- [Input for this task]
--- Start ---
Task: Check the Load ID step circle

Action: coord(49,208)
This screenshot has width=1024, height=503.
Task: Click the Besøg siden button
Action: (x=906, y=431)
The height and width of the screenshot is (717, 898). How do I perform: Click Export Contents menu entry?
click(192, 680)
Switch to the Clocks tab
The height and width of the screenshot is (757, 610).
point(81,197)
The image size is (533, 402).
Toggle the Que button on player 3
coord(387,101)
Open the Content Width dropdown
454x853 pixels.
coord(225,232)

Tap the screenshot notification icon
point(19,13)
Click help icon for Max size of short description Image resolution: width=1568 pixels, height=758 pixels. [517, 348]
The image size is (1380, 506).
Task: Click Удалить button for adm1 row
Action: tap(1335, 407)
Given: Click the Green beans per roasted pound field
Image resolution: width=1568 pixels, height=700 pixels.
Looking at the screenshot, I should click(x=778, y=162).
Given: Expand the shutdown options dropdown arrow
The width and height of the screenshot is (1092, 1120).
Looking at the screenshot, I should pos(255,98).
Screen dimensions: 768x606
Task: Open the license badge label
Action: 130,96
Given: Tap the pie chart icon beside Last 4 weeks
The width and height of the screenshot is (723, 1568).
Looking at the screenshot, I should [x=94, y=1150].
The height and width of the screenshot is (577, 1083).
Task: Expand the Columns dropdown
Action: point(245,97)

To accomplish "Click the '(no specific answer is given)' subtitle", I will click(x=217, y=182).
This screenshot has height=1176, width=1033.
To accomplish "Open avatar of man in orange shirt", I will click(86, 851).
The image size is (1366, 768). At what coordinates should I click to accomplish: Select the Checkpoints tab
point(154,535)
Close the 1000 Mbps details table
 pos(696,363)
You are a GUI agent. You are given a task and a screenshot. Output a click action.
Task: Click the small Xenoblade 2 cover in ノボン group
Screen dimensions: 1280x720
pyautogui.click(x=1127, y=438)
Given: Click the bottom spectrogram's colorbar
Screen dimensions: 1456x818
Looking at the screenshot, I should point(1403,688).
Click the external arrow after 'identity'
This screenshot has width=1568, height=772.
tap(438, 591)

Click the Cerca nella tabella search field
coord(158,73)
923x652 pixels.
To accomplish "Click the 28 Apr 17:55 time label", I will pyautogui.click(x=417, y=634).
--- End ---
- [Task directions] Copy out every one of the rows above, line for line, with no changes.

- [Task output]
Task: Check the Load ID step circle

Action: coord(49,208)
This screenshot has width=1024, height=503.
Task: Click the Besøg siden button
Action: (x=906, y=431)
The height and width of the screenshot is (717, 898). How do I perform: Click Export Contents menu entry?
click(192, 680)
Switch to the Clocks tab
The height and width of the screenshot is (757, 610).
point(81,197)
The image size is (533, 402).
Toggle the Que button on player 3
coord(387,101)
Open the Content Width dropdown
454x853 pixels.
coord(225,232)

Tap the screenshot notification icon
point(19,13)
Click help icon for Max size of short description Image resolution: width=1568 pixels, height=758 pixels. [517, 348]
The image size is (1380, 506).
Task: Click Удалить button for adm1 row
Action: tap(1335, 407)
Given: Click the Green beans per roasted pound field
Image resolution: width=1568 pixels, height=700 pixels.
Looking at the screenshot, I should click(x=778, y=162).
Given: Expand the shutdown options dropdown arrow
The width and height of the screenshot is (1092, 1120).
Looking at the screenshot, I should pos(255,98).
Screen dimensions: 768x606
Task: Open the license badge label
Action: 130,96
Given: Tap the pie chart icon beside Last 4 weeks
The width and height of the screenshot is (723, 1568).
Looking at the screenshot, I should [x=94, y=1150].
The height and width of the screenshot is (577, 1083).
Task: Expand the Columns dropdown
Action: point(245,97)

To accomplish "Click the '(no specific answer is given)' subtitle", I will click(x=217, y=182).
This screenshot has height=1176, width=1033.
To accomplish "Open avatar of man in orange shirt", I will click(86, 851).
The image size is (1366, 768). At what coordinates should I click to accomplish: Select the Checkpoints tab
point(154,535)
Close the 1000 Mbps details table
 pos(696,363)
You are a GUI agent. You are given a task and a screenshot. Output a click action.
Task: Click the small Xenoblade 2 cover in ノボン group
Screen dimensions: 1280x720
pyautogui.click(x=1127, y=438)
Given: Click the bottom spectrogram's colorbar
Screen dimensions: 1456x818
Looking at the screenshot, I should point(1403,688).
Click the external arrow after 'identity'
This screenshot has width=1568, height=772.
tap(438, 591)

Click the Cerca nella tabella search field
coord(158,73)
923x652 pixels.
To accomplish "Click the 28 Apr 17:55 time label", I will pyautogui.click(x=417, y=634).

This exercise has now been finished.